*What to produce*
Copy every line in the items below word for word, and leave out the pictures.

*Listing*
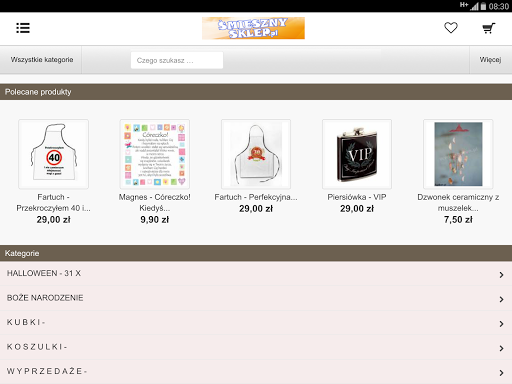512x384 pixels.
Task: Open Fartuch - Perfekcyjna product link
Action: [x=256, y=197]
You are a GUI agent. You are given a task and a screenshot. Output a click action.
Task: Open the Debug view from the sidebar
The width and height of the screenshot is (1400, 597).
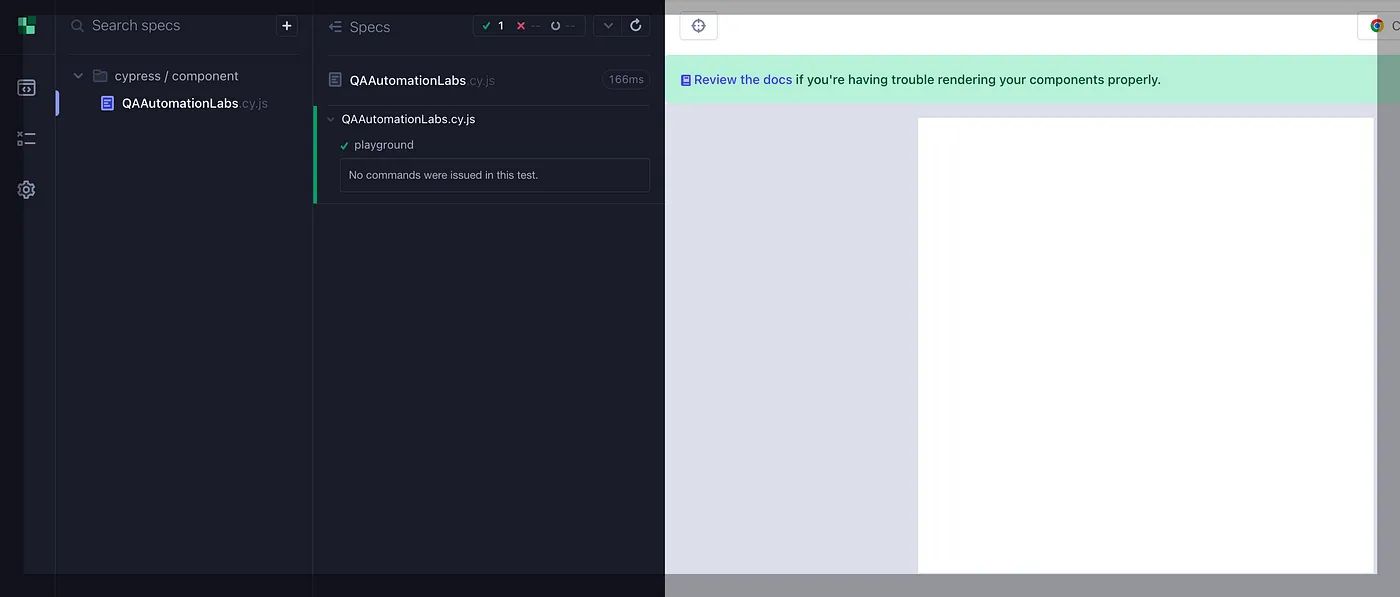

*The completed task*
512x384 pixels.
Task: Open Fartuch - Perfekcyjna product link
Action: [x=256, y=197]
You are a GUI agent. You are given a task and a screenshot. Output a click action.
Task: Open the Debug view from the sidebar
The width and height of the screenshot is (1400, 597).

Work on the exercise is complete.